Comment: Re:BS (Score 3, Informative) 157

by UnderCoverPenguin (#49002459) Attached to: Automakers Move Toward OTA Software Upgrades

A friend of mine works for an automotive electronics supplier, so knows how in-service software updates are performed.

One of the ECUs also functions as a "diagnostic gateway" (DG). The DG is connected to the vehicles "diagnostic link connector" (DLC). To update the software in an ECU, a service technician plugs a reprogramming tool into the DLC and talks to the DG. The DG forwards the commands and data from the tool to the ECU being reprogrammed. It also forwards the ECU's responses to the tool.

Many new vehicles also have a remote assistance feature, like GM's OnStar, that uses a cellphone radio to communicate with a help center. An additional feature provided by these remote assist (RA) ECUs is reporting diagnostic messages from the other ECUs to the vehicle vendor.

To enable OTA software updates of any ECU in a vehicles requires only to upgrade the RA to be able to receive and buffer an entire file and to incorporate the "tool side" of the ECU reprogramming protocol (in vehicles that support OTA updates to the infotainment system, this has already been done). Also, the DG would need to be enabled to forward commands and data from the RA to ECUs not on the same network bus as the RA.

Comment: Re:Here's a great idea... (Score 1) 481

by UnderCoverPenguin (#48992891) Attached to: DOT Warns of Dystopian Future For Transportation

You mean the odometer. It shows the number of miles drivern, but not where you drove them.

While road fuel tax can be accounted to the location of purchase, it still doesn't tell where you drove the miles. As a result, there are other means to measure traffic on roads.

And yes, I know that today's new cars have GPS built in.

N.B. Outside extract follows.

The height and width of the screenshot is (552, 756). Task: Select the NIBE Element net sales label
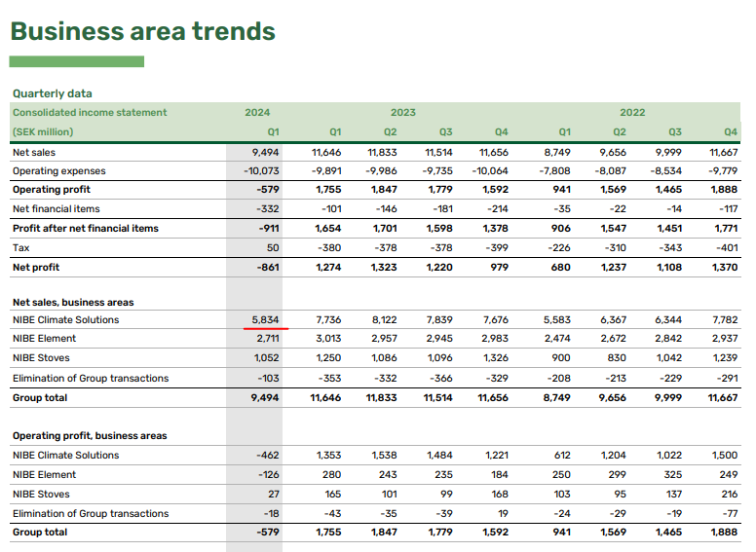(45, 339)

Just because GPS data would make it easier to apportion road taxes to the roads being driven doesn't mean it's a good idea.

Comment: Re:That's why nobody sensible wants them (Score 1) 223

by UnderCoverPenguin (#48990815) Attached to: US Health Insurer Anthem Suffers Massive Data Breach

there are HUGE fines for allowing PHI to leak out

Except that those fines are levied against the corporation, not the responsible people. While the corporation could recuperate that from the responsible people, it usually doesn't because the responsible people based their decision on advice from experts, then chose what sounded "good enough" while minimizing the implementation cost. So the blame gets transferred to the experts - the one for giving bad advice and the others for failing to adequately counter the one - who then get fired. Then the corporation then passes the costs through to its customers - and gets to deduct the costs from its taxable revenue.